In this tutorial, we will explore how to manage a dataset of Netflix titles, making use of CrateDB Cloud’s full-text search capabilities. Each entry in our imaginary dataset will have the following attributes:

show_id:: A unique identifier for each show or movie.
type:: Specifies whether the title is a movie, TV show, or another format.
title:: The title of the movie or show.
director:: The name of the director.
cast:: An array listing the cast members.
country:: The country where the title was produced.
date_added:: A timestamp indicating when the title was added to the catalog.
release_year:: The year the title was released.
rating:: The content rating (e.g., PG, R, etc.).
duration:: The duration of the title in minutes or seasons.
listed_in:: An array containing genres that the title falls under.
description:: A textual description of the title, indexed using full-text search.

To begin, let’s create the schema for this dataset.

Create the table¶

The fastest and easiest way to get started with CrateDB is by deploying a free tier (CRFREE) cluster on CrateDB Cloud. Otherwise, see the Installation section to run CrateDB yourself.

CrateDB uses SQL, the most popular query language for database management. To store the data, create a table with columns tailored to the dataset using the CREATE TABLE command.

Importantly, you will also take advantage of CrateDB’s full-text search capabilities by setting up a full-text index on the description column. This will enable you to perform complex textual queries later on.

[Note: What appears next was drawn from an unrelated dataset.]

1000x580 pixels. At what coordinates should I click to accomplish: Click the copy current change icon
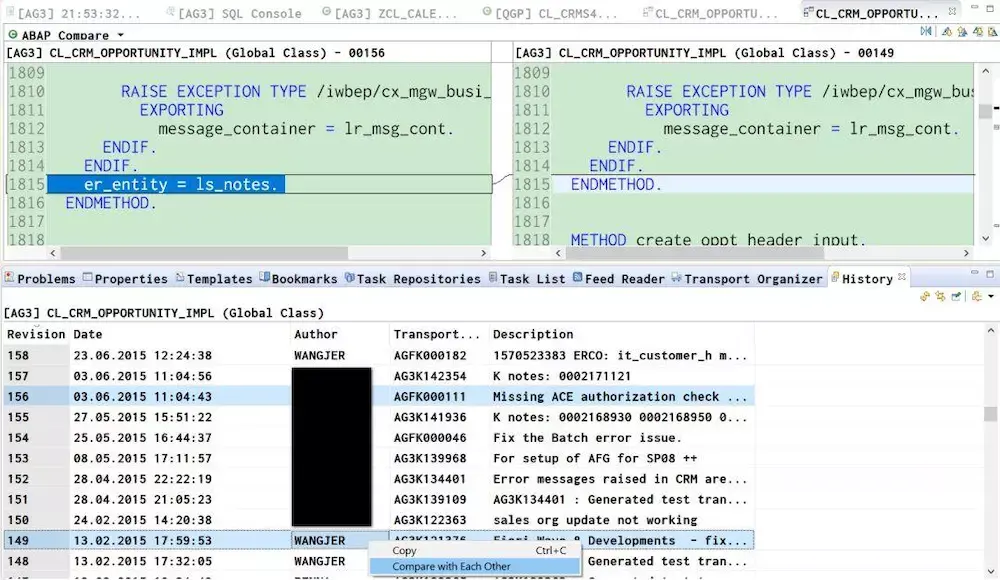[x=961, y=32]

CREATE TABLE "netflix_catalog" (
   "show_id" TEXT PRIMARY KEY,
   "type" TEXT,
   "title" TEXT,
   "director" TEXT,
   "cast" ARRAY(TEXT),
   "country" TEXT,
   "date_added" TIMESTAMP,
   "release_year" TEXT,
   "rating" TEXT,
   "duration" TEXT,
   "listed_in"  ARRAY(TEXT),
   "description" TEXT INDEX using fulltext
);

Run the above SQL command in CrateDB to set up your table. With the table ready, you’re now set to insert the dataset.

Insert data¶

Now, insert data into the table you just created, by using the COPY FROM SQL statement.

COPY netflix_catalog
FROM 'https://cdn.crate.io/downloads/datasets/cratedb-datasets/cloud-tutorials/data_netflix.json.gz'
WITH (format = 'json', compression='gzip');

Run the above SQL command in CrateDB to import the dataset. After this command finishes, you are now ready to start querying the dataset.

Use full-text search¶

Start with a basic SELECT statement on all columns, and limit the output to display only 10 records, in order to quickly explore a few samples worth of data.

SELECT *
FROM netflix_catalog
LIMIT 10;

CrateDB Cloud’s full-text search can be leveraged to find specific entries based on text matching. In this query, you are using the MATCH function on the description field to find all movies or TV shows that contain the word “love”. The results can be sorted by relevance score by using the synthetic _score column.

SELECT title, description
FROM netflix_catalog
WHERE MATCH(description, 'love')
ORDER BY _score DESC
LIMIT 10;

While full-text search is incredibly powerful, you can still perform more traditional types of queries. For example, to find all titles directed by “Kirsten Johnson”, and sort them by release year, you can use:

SELECT title, release_year
FROM netflix_catalog
WHERE director = 'Kirsten Johnson'
ORDER BY release_year DESC;

This query uses the conventional WHERE clause to find movies directed by Kirsten Johnson, and the ORDER BY clause to sort them by their release year in descending order.

Through these examples, you can see that CrateDB Cloud offers you a wide array of querying possibilities, from basic SQL queries to advanced full-text searches, making it a versatile choice for managing and querying your datasets.